We’re looking at exome sequencing data on whole peripheral blood DNA of monozygotic twins (this data was generated by our collaborators, Jan Dumanskiand his group at Uppsala University in Sweden). Monozygotic twins were earlier thought to be genetically identical; now we know that isn’t completely true. How does one identify small mutations (SNPs and small InDels) that are present in one of the twins but not in the other? Or in general, how does one compare two different samples, for instance, to find somatic mutations that are present in a tumor sample but not present in the paired normal sample.
The obvious approach is to call SNPs in each sample first, and then identify loci where an allele is called in exactly one of the two samples, e.g., allele A is called in one twin but not in the other. The number of variant alleles called in each of the two twins is about 150,000. The number of differential allele calls between the two twins is about 27,000. Seems like too many. A quick look at the results reveals many instances with the following pattern.
Here, A is the reference allele. The fraction of reads supporting variant allele G barely increases from 34.48% in twin 1 to 36.36% in twin 2; yet, that is enough to tip the SNP call from AA in twin 1 to AG in twin 2. This is clearly a false positive, resulting from the cut-offs used by the SNP calling procedure. This example suggests that instead of comparing SNP calls, one should look for a substantial difference in the fraction of reads supporting the variant allele between the two samples. Let DiffSuppReads denote this difference.

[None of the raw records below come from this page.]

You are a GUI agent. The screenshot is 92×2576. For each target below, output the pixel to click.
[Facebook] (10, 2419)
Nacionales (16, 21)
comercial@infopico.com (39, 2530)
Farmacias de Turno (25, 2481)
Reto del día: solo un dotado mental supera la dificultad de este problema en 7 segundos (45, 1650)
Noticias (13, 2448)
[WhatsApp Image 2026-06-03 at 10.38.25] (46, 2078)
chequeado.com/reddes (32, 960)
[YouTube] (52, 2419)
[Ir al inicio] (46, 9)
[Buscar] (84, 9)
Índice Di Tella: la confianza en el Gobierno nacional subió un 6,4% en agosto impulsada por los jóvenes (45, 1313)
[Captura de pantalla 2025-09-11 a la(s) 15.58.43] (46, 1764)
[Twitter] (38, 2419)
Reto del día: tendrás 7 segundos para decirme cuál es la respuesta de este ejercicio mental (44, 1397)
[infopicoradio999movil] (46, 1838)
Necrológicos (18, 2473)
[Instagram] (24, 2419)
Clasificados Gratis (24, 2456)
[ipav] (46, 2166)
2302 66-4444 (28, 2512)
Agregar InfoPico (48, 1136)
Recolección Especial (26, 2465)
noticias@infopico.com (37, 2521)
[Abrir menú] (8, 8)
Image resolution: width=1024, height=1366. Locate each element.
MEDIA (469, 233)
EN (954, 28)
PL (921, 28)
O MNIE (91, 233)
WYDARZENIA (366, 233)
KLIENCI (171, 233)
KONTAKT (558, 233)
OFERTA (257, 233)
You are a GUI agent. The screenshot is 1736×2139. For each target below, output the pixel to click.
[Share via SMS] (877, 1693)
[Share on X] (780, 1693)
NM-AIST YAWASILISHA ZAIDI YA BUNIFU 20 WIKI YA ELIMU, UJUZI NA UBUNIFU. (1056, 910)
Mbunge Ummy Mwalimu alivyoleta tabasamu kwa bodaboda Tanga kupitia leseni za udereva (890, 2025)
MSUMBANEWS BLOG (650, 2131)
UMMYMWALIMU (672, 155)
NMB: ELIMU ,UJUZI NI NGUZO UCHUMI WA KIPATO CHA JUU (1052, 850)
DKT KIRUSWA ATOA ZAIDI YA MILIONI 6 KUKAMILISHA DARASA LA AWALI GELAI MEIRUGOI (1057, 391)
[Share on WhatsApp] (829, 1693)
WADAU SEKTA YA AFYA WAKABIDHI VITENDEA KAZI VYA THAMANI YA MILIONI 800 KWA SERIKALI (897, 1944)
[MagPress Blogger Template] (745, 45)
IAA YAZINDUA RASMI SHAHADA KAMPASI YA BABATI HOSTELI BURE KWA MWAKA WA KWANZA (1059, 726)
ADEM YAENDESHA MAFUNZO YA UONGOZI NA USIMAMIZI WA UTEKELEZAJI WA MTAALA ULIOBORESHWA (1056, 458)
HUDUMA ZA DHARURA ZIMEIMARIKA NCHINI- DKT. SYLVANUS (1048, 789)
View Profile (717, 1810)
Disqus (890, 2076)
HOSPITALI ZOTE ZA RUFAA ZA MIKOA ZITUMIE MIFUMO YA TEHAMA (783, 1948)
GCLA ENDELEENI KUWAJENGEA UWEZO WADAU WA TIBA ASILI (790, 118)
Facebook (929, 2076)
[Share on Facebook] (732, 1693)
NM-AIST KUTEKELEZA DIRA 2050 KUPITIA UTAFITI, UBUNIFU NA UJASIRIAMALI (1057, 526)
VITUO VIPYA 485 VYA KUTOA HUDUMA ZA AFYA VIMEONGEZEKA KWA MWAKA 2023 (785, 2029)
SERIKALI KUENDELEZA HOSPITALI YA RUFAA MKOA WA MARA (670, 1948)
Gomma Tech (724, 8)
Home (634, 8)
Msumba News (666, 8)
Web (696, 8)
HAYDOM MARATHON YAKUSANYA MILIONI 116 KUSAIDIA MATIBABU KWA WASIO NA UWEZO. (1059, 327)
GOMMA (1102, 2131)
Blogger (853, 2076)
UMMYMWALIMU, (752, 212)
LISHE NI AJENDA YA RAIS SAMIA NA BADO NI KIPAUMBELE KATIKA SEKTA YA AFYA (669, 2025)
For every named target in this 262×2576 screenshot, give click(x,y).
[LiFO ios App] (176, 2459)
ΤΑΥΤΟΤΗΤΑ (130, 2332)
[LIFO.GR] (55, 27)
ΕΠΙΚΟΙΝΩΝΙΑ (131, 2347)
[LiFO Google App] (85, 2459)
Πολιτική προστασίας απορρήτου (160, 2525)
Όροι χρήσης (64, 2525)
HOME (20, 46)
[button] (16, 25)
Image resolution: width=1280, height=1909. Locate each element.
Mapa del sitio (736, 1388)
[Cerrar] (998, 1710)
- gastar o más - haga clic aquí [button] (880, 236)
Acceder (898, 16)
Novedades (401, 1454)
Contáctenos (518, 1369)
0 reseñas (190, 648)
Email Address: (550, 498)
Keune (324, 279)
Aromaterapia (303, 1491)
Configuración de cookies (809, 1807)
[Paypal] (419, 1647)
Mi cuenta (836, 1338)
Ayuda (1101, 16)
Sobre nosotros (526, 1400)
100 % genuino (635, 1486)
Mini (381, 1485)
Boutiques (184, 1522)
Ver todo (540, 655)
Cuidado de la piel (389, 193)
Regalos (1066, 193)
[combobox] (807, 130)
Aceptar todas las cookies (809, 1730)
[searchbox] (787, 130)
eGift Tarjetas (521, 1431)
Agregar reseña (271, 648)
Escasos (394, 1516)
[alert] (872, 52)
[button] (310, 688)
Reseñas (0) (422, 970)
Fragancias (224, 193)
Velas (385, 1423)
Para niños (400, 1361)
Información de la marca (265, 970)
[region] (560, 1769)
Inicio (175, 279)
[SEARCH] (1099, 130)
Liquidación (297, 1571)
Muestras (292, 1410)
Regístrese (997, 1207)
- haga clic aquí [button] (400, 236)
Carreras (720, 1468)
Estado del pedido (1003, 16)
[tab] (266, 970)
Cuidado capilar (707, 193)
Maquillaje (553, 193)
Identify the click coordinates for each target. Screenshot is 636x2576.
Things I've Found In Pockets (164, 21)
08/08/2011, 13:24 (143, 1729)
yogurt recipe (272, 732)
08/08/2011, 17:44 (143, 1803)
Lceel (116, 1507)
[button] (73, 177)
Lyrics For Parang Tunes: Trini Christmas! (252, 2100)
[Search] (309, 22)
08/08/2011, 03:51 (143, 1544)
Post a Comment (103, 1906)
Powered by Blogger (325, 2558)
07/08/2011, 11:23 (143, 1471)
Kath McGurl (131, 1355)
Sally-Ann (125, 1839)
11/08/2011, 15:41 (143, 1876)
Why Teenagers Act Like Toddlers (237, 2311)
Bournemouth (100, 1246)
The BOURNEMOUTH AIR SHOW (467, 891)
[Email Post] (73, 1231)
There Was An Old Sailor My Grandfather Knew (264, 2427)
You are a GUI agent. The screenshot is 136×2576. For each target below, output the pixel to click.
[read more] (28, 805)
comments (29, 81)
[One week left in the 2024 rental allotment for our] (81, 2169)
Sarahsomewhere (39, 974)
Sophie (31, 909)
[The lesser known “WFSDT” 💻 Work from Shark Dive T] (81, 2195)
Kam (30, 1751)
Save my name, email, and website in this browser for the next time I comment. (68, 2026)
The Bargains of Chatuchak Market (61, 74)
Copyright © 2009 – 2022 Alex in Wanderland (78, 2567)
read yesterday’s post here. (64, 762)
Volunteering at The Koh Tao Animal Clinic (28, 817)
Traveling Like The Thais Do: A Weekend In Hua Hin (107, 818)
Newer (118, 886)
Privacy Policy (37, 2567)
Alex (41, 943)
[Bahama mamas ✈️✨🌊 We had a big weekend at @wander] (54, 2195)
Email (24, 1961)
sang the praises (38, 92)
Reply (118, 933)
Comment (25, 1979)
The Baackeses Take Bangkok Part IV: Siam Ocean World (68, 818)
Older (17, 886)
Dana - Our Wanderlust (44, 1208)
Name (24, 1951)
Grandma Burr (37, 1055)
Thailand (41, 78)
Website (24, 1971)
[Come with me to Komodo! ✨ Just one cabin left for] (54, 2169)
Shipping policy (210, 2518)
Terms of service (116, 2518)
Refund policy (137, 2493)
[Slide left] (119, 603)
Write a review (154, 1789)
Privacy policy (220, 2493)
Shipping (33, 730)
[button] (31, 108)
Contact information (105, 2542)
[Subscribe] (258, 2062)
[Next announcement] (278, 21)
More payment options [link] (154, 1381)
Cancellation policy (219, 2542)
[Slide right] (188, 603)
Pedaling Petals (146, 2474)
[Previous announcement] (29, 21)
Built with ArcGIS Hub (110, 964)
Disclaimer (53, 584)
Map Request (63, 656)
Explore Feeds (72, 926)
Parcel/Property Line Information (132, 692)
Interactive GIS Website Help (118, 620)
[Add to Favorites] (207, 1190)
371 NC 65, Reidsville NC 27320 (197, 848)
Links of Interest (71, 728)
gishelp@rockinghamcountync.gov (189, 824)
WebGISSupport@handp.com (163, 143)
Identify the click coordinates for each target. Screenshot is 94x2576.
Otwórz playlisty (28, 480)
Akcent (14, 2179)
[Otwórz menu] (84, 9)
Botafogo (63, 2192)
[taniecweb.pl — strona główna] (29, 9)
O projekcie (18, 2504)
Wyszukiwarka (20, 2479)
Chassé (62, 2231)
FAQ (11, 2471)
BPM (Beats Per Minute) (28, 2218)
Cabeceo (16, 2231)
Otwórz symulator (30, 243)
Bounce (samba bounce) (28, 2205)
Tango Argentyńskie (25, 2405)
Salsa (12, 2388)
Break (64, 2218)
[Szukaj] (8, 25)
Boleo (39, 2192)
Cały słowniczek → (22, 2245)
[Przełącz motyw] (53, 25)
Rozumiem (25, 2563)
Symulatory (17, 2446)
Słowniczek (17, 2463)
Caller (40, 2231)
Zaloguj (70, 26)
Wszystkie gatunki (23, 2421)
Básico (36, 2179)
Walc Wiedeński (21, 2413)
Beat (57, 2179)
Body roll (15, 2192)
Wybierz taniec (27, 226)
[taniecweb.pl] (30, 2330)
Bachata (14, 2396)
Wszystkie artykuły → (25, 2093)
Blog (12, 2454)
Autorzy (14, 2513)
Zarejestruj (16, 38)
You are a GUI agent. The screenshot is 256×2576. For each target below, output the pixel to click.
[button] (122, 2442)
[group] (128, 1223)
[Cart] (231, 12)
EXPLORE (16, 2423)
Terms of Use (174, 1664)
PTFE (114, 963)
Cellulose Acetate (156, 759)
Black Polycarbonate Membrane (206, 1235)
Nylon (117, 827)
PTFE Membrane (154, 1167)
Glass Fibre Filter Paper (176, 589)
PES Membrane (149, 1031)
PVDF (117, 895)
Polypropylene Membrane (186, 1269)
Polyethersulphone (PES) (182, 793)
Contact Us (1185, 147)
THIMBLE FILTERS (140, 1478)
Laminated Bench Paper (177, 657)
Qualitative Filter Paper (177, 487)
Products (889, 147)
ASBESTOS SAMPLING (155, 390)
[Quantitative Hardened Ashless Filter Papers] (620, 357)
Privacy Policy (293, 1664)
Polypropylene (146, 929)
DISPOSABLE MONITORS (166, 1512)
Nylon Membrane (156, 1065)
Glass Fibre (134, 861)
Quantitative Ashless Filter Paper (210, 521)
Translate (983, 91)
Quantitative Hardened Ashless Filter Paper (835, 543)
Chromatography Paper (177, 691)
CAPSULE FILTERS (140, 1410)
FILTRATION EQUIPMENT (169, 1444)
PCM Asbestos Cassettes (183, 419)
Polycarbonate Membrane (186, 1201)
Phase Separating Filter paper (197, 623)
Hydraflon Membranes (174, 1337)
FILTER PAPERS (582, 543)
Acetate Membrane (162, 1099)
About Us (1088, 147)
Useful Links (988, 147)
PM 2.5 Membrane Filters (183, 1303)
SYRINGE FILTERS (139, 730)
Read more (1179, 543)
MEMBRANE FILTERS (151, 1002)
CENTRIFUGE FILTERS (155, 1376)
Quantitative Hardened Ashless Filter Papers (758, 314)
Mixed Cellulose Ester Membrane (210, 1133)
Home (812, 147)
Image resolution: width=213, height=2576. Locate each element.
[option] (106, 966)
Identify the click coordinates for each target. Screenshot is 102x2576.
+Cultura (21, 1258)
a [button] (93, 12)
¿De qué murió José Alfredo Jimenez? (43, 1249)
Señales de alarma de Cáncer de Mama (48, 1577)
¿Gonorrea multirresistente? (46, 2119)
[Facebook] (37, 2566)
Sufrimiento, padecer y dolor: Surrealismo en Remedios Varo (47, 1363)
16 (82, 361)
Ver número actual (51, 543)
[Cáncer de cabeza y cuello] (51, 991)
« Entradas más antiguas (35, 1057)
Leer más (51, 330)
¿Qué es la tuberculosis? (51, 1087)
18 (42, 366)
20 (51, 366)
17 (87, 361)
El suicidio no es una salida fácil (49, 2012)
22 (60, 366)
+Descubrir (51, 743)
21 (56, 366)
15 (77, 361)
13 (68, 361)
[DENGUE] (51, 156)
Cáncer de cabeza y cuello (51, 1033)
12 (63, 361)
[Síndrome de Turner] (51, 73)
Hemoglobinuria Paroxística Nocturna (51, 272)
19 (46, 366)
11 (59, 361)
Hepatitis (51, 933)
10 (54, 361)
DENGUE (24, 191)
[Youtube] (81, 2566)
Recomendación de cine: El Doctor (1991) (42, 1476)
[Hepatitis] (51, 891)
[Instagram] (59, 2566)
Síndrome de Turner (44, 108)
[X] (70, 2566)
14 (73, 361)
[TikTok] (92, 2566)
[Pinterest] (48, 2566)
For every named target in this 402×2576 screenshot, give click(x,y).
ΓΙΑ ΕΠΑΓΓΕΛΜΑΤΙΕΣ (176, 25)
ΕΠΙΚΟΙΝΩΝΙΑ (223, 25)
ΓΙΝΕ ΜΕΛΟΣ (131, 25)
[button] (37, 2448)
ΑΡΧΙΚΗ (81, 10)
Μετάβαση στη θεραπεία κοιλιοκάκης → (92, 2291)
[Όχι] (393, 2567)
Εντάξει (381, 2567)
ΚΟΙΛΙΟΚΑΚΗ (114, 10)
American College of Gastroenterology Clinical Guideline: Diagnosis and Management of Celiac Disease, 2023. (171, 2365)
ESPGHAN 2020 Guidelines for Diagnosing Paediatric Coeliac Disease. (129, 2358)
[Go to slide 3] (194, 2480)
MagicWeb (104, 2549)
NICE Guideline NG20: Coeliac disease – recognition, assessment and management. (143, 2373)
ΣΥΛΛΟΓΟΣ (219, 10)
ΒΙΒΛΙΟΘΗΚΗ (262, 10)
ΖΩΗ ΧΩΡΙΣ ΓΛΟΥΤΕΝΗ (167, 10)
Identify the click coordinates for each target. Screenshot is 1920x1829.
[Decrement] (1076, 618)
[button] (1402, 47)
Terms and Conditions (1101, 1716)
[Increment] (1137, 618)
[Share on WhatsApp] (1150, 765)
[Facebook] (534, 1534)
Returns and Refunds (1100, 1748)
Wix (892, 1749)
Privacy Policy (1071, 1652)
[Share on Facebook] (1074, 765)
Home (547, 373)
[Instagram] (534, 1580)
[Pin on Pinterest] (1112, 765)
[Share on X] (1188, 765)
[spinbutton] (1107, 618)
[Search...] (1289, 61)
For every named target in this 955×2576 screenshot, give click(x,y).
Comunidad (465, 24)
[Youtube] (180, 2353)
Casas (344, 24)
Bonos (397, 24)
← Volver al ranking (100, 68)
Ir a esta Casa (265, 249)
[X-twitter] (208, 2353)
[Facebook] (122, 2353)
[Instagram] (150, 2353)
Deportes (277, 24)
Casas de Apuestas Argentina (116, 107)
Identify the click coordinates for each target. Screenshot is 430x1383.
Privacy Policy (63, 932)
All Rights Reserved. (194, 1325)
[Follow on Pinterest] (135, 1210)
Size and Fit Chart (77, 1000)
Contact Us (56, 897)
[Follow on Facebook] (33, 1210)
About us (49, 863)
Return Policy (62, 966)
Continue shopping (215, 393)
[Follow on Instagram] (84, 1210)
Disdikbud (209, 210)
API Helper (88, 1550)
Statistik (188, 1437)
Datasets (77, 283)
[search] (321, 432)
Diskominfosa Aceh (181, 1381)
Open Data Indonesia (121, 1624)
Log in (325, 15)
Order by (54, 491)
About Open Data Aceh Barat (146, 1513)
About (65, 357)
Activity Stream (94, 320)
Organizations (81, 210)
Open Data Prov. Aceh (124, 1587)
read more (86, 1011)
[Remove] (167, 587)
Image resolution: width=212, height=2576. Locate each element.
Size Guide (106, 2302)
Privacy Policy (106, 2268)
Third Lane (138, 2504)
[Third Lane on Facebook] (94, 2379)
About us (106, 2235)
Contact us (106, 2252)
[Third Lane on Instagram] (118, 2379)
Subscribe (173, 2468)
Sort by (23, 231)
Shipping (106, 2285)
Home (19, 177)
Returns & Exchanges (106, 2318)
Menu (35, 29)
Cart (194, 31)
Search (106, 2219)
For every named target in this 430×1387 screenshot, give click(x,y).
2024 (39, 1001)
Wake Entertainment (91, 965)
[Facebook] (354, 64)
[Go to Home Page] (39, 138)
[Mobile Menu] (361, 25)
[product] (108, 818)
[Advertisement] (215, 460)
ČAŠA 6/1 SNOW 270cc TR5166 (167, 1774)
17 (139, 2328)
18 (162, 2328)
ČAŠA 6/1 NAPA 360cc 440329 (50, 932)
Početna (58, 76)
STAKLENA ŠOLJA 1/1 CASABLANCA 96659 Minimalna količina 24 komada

Suppose, we insist on DiffSuppReads>50%; then the number of differential allele calls reduces to just about 450, down from 27,000! One could ask, why 50%? A rough reason: look at the distribution of the number of supporting reads over all alleles called for a particular twin; this appears to be a mixture of three separate distributions, with 25% and 75% being the transition points between successive distributions. So DiffSuppReads>50% ensures that the two samples are unlikely to come from the same distribution.
Can we define a cut-off for DiffSuppReads more rigorously? What is the probability that DiffSuppReads is large, given that the genotype call is the same in both twins ? The heterozygous genotype will challenge this probability the most, so let us assume that both twins are heterozygous. The distribution of DiffSuppReads is given by the following formula (here, n1 and n2 are the number of reads in the two samples, respectively, at this locus of interest, and DiffSuppReads is a fraction between 0 and 1).
We use this to calculate the critical value of DiffSuppReads at which the above probability becomes less than, say 10e-5, so we can offset multiple testing effects for the approximately 100,000 variant alleles being tested. This critical value of DiffSuppReads varies from locus to locus, because of the dependence of n1 and n2. So we compute this value for each variant allele and see which variant alleles pass. This yields about 400 differential allele calls. Another interesting phenomenon strikes though, as illustrated in the example below.
The difference in supporting reads fractions is just 3.3%, but the critical value for DiffSuppReads is even smaller, because of very large read counts (9317 and 8943) at this locus. For very large read counts, an underlying heterozygous genotype would yield very close to 50% of the reads on each allele, and even slight deviations from this become highly improbable. This suggests that even a 3% value of DiffSuppReads is very unlikely to arise if both twins had the same genotype, and therefore one can conclude that the twins have different genotypes. This conclusion is however not very believable, and likely suggests that the assumption of reads being drawn independently is at risk of violation in areas with high coverage.
To summarise, just comparing genotype calls yields many false positives where the call is different due to cut-off effects, and using a statistical approach to generate a cut-off for DiffSuppReads yields false positives in high coverage regions. Can one combine these approaches? Here is table with various combinations.
Which of these is the right answer? The 1000 Genomes Project estimated that a child has only around 50 new mutations relative to its parents. Monozygotic twins ought to be closer than that. And we are observing only the exomes (and some neighborhood) of these twins. So the real answer probably lies close to the bottom of the above table. However, as Jan Dumanski points out, much of the 1000 Genomes effort involved sequencing of oligoclonal/monoclonal lymphoblastoid cell lines, not quite directly comparable with whole peripheral blood.
We’ve experimented with some of the above methods for differential SNP calling in Avadis NGS. Avadis NGS 1.0 used an approach based on A) above. Avadis NGS 1.2 used an approach based on C). For the above reasons, Avadis NGS 1.3 is moving towards approach B). Hopefully, this one will last.